- UK theatrical release poster
- Directed by: Nadia Fall
- Written by: Suhayla El-Bushra
- Produced by: Nicky Bentham; Marica Stocchi;
- Starring: Ebada Hassan; Safiyya Ingar; Yusra Warsama; Cemre Ebuzziya; Aziz Capkurt;
- Production companies: Neon Films; Rosamont;
- Distributed by: Vue Lumière (United Kingdom)
- Release dates: January 24, 2025 (Sundance); September 26, 2025 (United Kingdom);
- Running time: 93 minutes
- Countries: United Kingdom Italy
- Language: English

= Brides (2025 film) =

British drama film

Brides is a 2025 British-Italian film directed by Nadia Fall from a screenplay by Suhayla El-Bushra. It is starring Ebada Hassan and Safiyya Ingar. The film premiered at the 2025 Sundance Film Festival. The film was inspired by the real-life events of the Bethnal Green trio.

==Synopsis==
Two teenage girls decide to run away from the United Kingdom to travel to Syria to join ISIS after experiencing Islamophobic discrimination in school. When their fixer doesn't turn up to their arranged meeting place, they get stranded in Istanbul, and must find a way to travel to the Syrian border before someone realises they've run away from home.

==Cast==
- Ebada Hassan
- Safiyya Ingar
- Yusra Warsama
- Cemre Ebuzziya
- Aziz Capkurt

==Production==
The film comes from director Nadia Fall, in her feature-length debut, and screenwriter Suhayla El-Bushra. It is produced by Nicky Bentham for Neon Films alongside Marica Stocchi for Rosamont.

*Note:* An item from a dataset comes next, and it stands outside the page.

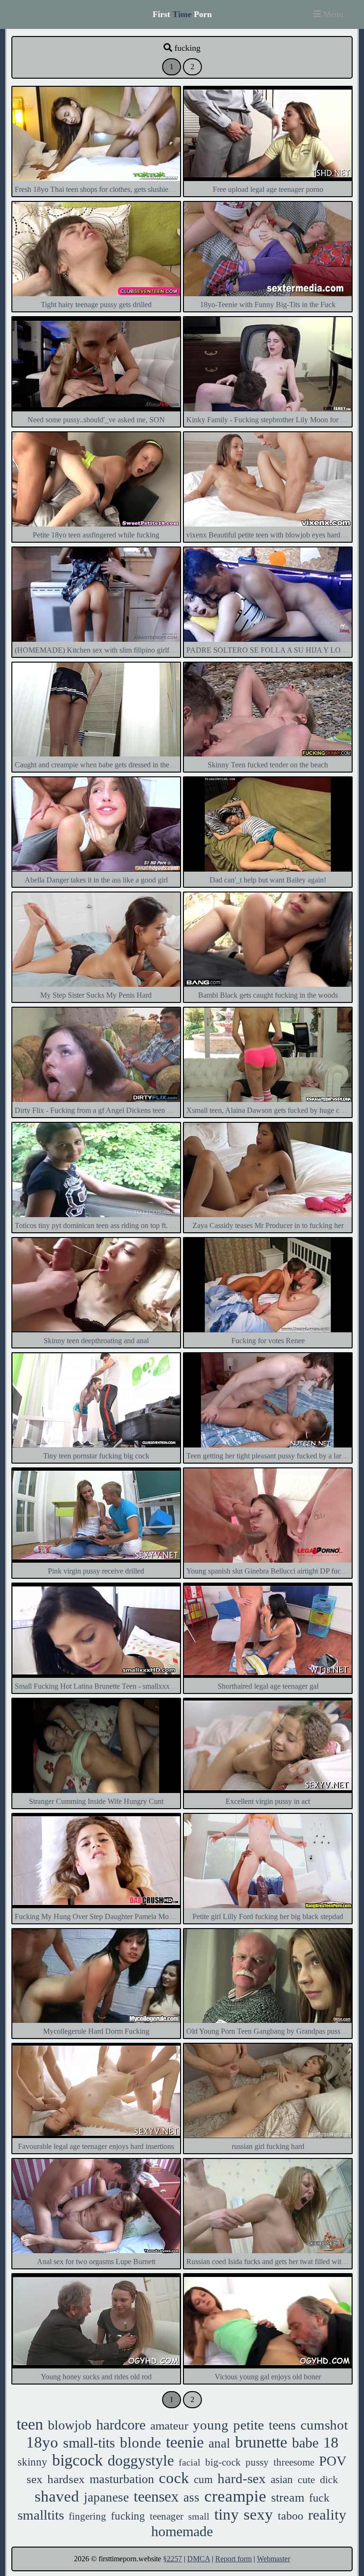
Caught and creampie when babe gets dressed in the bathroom (107, 765)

Catryn Ramasut and Alice Lusher of Ie Ie productions are co-producers. It is a UK and Italian co-production and is supported by the BFI and Ffilm Cymru Wales, Creative Wales, Great Point Media, the Italian Ministry of Culture Minority Co-production Fund, Friuli Venezia Giuila Audiovisual regional fund and Rai Cinema with Bankside Films handling international sales. It was developed with the BFI and won the Breaking Through the Lens Action Grant in 2023.

Principal photography took place in Wales, Turkey and Italy. The bus station scene was shot at the same bus station in Turkey where Shamima Begum and her friends waited.

==Release==
The film premiered at the 2025 Sundance Film Festival. It screened at the Munich Film Festival where it won the Fritz Gerlich Trophy for its contribution to human rights and antiracism through cinema. The jury described Brides as an examination of how young people must be "cared for with care and attention, warned against, and protected from dangerous manipulation," and shows "how a series of minor catastrophes ultimately escalate into a major catastrophe." The jury for the prize continued, "the film impresses with its topicality”.

It also screened in the Open Air Premiere Programme at the 31st Sarajevo Film Festival in August 2025 where it won the TeenArena Jury Award for Best Feature Film and in the Official Selection of the Edinburgh International Film Festival.

It will compete for IFFI ICFT UNESCO Gandhi Medal at the 56th International Film Festival of India in November 2025.

Brides was released in the United Kingdom on September 26, 2025 by Vue Lumière, with a nationwide preview day on September 23 and a special Q&A screening at BFI Southbank on September 25.

== Reception ==
 BFI praises the movie for its risk taking and empathy; conversely, The Times gives the movie a 2/10, praising the acting and visuals but pointing out the one-dimensionality of the movie and the fact that every non-muslim British character is painted as a "bigoted white".

==Accolades==
For their roles in the film, in October 2025 Hassan and Ingar were nominated for the British Independent Film Award for Breakthrough Performance. They were also nominated at the British Independent Film Awards 2025 for best joint lead performance.